Bild: Die U-Bahn fährt nicht mehr, die Einkaufszentren sind geschlossen, die h…
Brüssel taz | Auf der Place Stéphanie steht ein Panzerwagen. Dort, wo sonst
das schicke Brüssel shoppen geht, herrscht an diesem Sonntag gespenstische
Stille. Der Lauf des Maschinengewehrs, das aus dem Aufbau des Panzerwagens
ragt, ist auf den Kreisverkehr gerichtet. Doch es sind kaum Autos
unterwegs. Die Kriegswaffe zielt ins Leere.
Ganz anders das Bild an der Place Flagey. Hier, im Zentrum des jungen und
hippen Stadtteils Ixelles, merkt man nichts vom Ausnahmezustand, den die
belgische Regierung schon in der Nacht zum Samstag über Brüssel verhängt
hatte. Zwar wurde der Sonntagsmarkt abgesagt, so wie überall in der Stadt.
Doch die Geschäfte sind offen – und voll.
Im Café Belga, dem Treffpunkt der Studenten und Internet-Nomaden, ist kein
einziger Platz mehr frei. „Für uns ist das ein Sonntag wie jeder andere“,
sagt ein Barkeeper, der selbst von dem Andrang überrascht ist.
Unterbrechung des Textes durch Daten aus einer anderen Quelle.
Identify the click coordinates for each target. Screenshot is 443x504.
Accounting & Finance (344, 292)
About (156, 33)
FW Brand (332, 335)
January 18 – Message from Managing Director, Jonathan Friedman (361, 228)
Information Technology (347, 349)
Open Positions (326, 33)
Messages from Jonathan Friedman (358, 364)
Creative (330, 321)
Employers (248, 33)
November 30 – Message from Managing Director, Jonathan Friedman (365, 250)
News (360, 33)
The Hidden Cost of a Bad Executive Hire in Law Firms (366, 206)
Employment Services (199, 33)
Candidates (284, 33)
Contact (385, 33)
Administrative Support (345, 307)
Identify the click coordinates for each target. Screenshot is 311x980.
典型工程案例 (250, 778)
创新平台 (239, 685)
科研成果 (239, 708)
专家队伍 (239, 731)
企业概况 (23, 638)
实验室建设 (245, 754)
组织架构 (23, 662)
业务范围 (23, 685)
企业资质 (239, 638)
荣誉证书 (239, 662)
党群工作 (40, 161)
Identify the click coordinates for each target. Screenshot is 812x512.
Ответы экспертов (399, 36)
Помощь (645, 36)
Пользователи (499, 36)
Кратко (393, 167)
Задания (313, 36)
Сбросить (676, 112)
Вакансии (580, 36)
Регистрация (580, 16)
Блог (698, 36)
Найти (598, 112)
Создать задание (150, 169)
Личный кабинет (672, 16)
Junge Eltern
mit ihren kleinen Kindern bestellen wie immer ihren „Lait russe“, den
belgischen Milchkaffee. Sogar die Terrasse ist geöffnet.
Genau wie die Pariser wollen sich auch die Bürger der belgischen Hauptstadt
von den Islamisten nicht ins Bockshorn jagen lassen. „La vie continue“, das
Leben geht weiter, sagt ein Gast im Belga. Doch der Terror ist in allen
Köpfen, die Bedrohung prägt viele Gespräche – denn die Nachrichten an
diesem 22. November sind beunruhigend, ja furchterregend.
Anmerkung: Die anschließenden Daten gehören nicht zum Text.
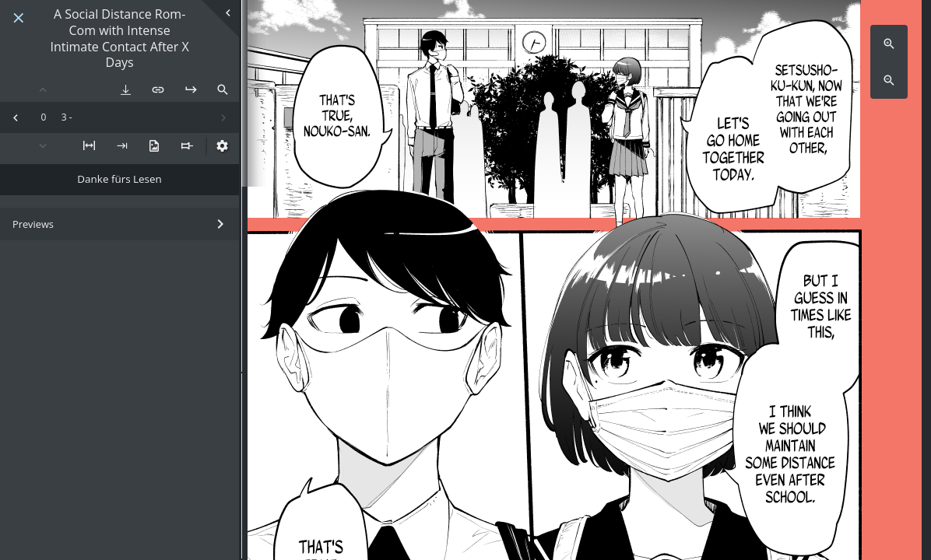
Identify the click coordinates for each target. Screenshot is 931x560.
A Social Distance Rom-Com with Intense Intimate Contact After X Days (119, 38)
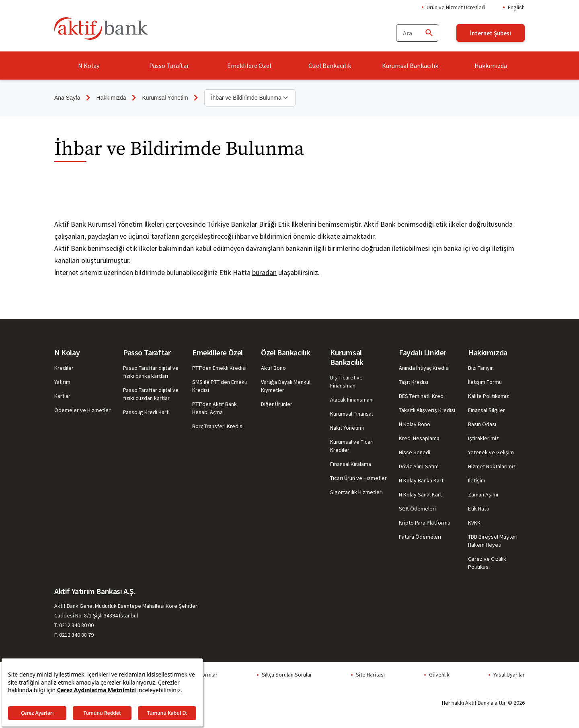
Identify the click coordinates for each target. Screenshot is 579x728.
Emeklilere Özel (249, 66)
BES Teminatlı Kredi (422, 396)
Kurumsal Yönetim (165, 98)
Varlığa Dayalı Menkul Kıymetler (285, 386)
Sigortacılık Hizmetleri (356, 492)
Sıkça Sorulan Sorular (287, 675)
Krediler (64, 368)
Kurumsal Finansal (351, 414)
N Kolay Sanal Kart (420, 494)
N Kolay (88, 66)
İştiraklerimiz (483, 438)
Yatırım (62, 382)
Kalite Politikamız (489, 396)
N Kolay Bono (415, 424)
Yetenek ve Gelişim (491, 452)
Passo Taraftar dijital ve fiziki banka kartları (151, 372)
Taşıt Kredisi (413, 382)
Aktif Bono (273, 368)
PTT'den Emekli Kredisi (219, 368)
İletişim (476, 480)
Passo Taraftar (169, 66)
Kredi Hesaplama (419, 438)
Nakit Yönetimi (347, 428)
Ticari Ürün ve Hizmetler (358, 478)
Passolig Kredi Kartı (146, 412)
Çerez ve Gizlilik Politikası (487, 563)
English (516, 7)
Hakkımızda (491, 66)
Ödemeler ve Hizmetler (82, 410)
## Mehrere Verdächtige werden dringend gesucht
„Wir haben erfahren, dass sich zwei Terroristen auf Brüsseler Territorium
befinden und gefährliche Taten verüben könnten“, warnt der Bürgermeister
der Gemeinde Schaerbeek, Bernard Clerfayt. Innenminister Jan Jambon spricht
sogar von „mehreren Verdächtigen“. Sie könnten bewaffnet sein und
Sprenggürtel tragen, heißt es.
Die Brüsseler Bürger wurden aufgefordert, Menschenansammlungen, Konzerte,
Bahnhöfe und Flughäfen zu meiden. Das verfehlt seine Wirkung nicht: „Die
Leute haben Angst“, sagt eine Mitarbeiterin des Krisentelefons, das die
belgischen Behörden eingerichtet haben. „Sie wollen wissen, wie es
weitergeht, wann endlich wieder die Normalität einkehrt.“
Normalität? Davon kann in Brüssel schon lange keine Rede mehr sein. Bereits
seit Januar stehen schwer bewaffnete Soldaten vor Botschaften und jüdischen
Einrichtungen Wache. Damals war eine Terrorzelle im ostbelgischen Verviers
ausgehoben worden. Und bereits seit einer Woche, seit den Attentaten in
Paris mit inzwischen 130 Toten, herrscht in Belgien landesweit Alarm.
Die Behörden fahnden nach Salah Abdeslam, dem Bruder eines der Pariser
Terroristen, der offenbar mit zwei seiner Komplizen in Richtung Belgien
entkommen ist. Mehrere Razzien verliefen bisher erfolglos. Doch am Freitag
vergangener Woche wurden die Ermittler im Brüsseler Problemviertel
Molenbeek schließlich fündig. In einer Wohnung fanden sie Waffen und
Chemikalien, die für ein Sprengstoffattentat genutzt werden könnten.
## Über Nacht zur Geisterstadt geworden
Seither herrscht Terrorwarnstufe vier – das höchste Level, das nur bei
einer „ernsthaften und unmittelbaren Bedrohung“ ausgerufen wird. Die U-Bahn
fährt nicht mehr, die Einkaufszentren wurden geschlossen, die historische
Grand Place und die großen Boulevards wurden von vermummten Soldaten
besetzt. Fußballspiele und Konzerte wurden abgesagt. Selbst Bistros und
Kneipen machten dicht, Brüssel wurde über Nacht zur Geisterstadt.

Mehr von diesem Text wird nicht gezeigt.